Nearly $50 million – that’s how much more the Forecasting Board projects in state revenue for fiscal years 2011, 2012 and 2013, compared to what its projections were last October. That’s an increase of less than 0.5 percent. But it reflects a certain amount of economic optimism among board members like Tom Henning, president of the Cash Wa food distribution company in Kearney. Henning says a number of factors have combined to create favorable conditions.

“I think things have spiked up. There’s more enthusiasm,” said Henning. “I think there’s two or three things that are real critical. Number one, agriculture has had a heck of a good year, with farm prices the way they are, farmers are paying down their operating loans at the banks. In fact, there’s banks wondering who they’re going to loan money. You know, they’ve got quite a bit of money to loan.”

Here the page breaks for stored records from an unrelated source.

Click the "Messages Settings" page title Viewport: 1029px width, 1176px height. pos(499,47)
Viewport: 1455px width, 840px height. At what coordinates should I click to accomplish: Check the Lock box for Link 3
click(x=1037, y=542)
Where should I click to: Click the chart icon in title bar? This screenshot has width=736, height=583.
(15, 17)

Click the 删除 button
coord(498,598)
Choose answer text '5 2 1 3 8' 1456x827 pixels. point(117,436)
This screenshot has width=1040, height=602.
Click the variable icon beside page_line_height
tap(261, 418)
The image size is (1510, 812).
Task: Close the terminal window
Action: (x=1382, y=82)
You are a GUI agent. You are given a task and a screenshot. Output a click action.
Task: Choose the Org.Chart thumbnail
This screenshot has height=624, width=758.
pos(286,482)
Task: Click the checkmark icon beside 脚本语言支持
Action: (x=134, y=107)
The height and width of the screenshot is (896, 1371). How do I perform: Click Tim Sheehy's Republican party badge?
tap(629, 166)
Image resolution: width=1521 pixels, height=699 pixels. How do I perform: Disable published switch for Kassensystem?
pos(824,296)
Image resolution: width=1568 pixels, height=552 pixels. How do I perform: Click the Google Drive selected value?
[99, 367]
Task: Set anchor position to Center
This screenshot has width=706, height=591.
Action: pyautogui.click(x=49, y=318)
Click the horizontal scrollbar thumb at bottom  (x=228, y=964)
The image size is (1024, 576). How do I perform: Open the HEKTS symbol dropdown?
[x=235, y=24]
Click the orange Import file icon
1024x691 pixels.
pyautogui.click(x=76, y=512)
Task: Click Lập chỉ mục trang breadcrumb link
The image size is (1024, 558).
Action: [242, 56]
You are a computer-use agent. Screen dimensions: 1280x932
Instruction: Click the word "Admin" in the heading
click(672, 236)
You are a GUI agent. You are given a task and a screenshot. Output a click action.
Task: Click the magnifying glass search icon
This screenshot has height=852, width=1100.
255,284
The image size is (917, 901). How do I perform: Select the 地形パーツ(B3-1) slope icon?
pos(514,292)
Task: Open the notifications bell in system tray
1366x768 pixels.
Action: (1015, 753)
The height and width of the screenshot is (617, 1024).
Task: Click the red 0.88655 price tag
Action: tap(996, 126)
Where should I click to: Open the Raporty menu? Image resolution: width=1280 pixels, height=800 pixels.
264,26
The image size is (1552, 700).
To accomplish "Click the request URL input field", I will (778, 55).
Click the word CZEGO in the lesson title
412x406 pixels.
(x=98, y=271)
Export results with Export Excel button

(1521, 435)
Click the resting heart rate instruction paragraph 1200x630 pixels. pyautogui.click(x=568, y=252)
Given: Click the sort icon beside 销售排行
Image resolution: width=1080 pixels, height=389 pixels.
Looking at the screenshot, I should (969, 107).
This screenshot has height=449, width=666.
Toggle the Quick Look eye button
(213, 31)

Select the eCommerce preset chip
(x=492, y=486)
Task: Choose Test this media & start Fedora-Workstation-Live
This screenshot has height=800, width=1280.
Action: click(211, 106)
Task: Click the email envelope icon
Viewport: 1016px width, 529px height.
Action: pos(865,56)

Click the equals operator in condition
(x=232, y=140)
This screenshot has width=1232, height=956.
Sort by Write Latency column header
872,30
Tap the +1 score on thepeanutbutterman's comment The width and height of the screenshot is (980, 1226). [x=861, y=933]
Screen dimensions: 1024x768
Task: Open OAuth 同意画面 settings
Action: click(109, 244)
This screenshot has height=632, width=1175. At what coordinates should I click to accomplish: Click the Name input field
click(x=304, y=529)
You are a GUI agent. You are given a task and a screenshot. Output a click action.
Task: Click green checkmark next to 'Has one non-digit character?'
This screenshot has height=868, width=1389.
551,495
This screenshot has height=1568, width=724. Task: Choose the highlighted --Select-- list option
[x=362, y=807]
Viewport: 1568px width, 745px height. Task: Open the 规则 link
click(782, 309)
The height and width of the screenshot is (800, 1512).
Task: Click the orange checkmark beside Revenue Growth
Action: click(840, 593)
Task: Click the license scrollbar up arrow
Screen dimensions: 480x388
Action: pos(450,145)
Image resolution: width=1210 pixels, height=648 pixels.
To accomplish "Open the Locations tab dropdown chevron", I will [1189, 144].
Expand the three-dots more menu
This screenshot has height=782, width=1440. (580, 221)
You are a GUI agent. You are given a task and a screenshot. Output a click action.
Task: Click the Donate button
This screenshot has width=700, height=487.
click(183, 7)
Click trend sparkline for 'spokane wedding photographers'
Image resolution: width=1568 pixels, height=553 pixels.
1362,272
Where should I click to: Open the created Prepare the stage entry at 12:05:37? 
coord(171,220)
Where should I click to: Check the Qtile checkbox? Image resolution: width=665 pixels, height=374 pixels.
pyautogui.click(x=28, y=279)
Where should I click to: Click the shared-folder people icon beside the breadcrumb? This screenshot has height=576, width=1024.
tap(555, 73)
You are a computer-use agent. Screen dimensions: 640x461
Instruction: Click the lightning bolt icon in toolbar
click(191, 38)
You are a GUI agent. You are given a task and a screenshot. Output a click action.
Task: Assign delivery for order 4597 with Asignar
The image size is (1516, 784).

Henning also cited the extension of the Bush-era tax cuts as contributing to optimism. But another board member, Rick Kolkman, president of the First National Bank in North Platte, said he thinks revenues might actually decline. Kolkman pointed to the rising cost of fuel, which he said could cut into farm profits and other economic activity.

“With all the distances in this state, and the huge railroad presences we have throughout the state, fuel is just a major, major part of the economy,” said Kolkman. “Then tourism is another aspect. When you get up toward $4 gas, as is being speculated right now, people don’t travel as much. We are heavily dependent on tourism, especially along the I-80 corridor.”

For now, the $50 million increase will be added to the projected $1 million state surplus in the Appropriations Committee’s preliminary budget proposal. That proposal eliminates what had been a nearly $1 billion projected budget gap, by cutting funding for schools, Medicare providers, and a host of others. Advocates are likely to use the new projection as an argument to lessen those cuts. The board’s scheduled to meet once more in late April before final budget decisions are made.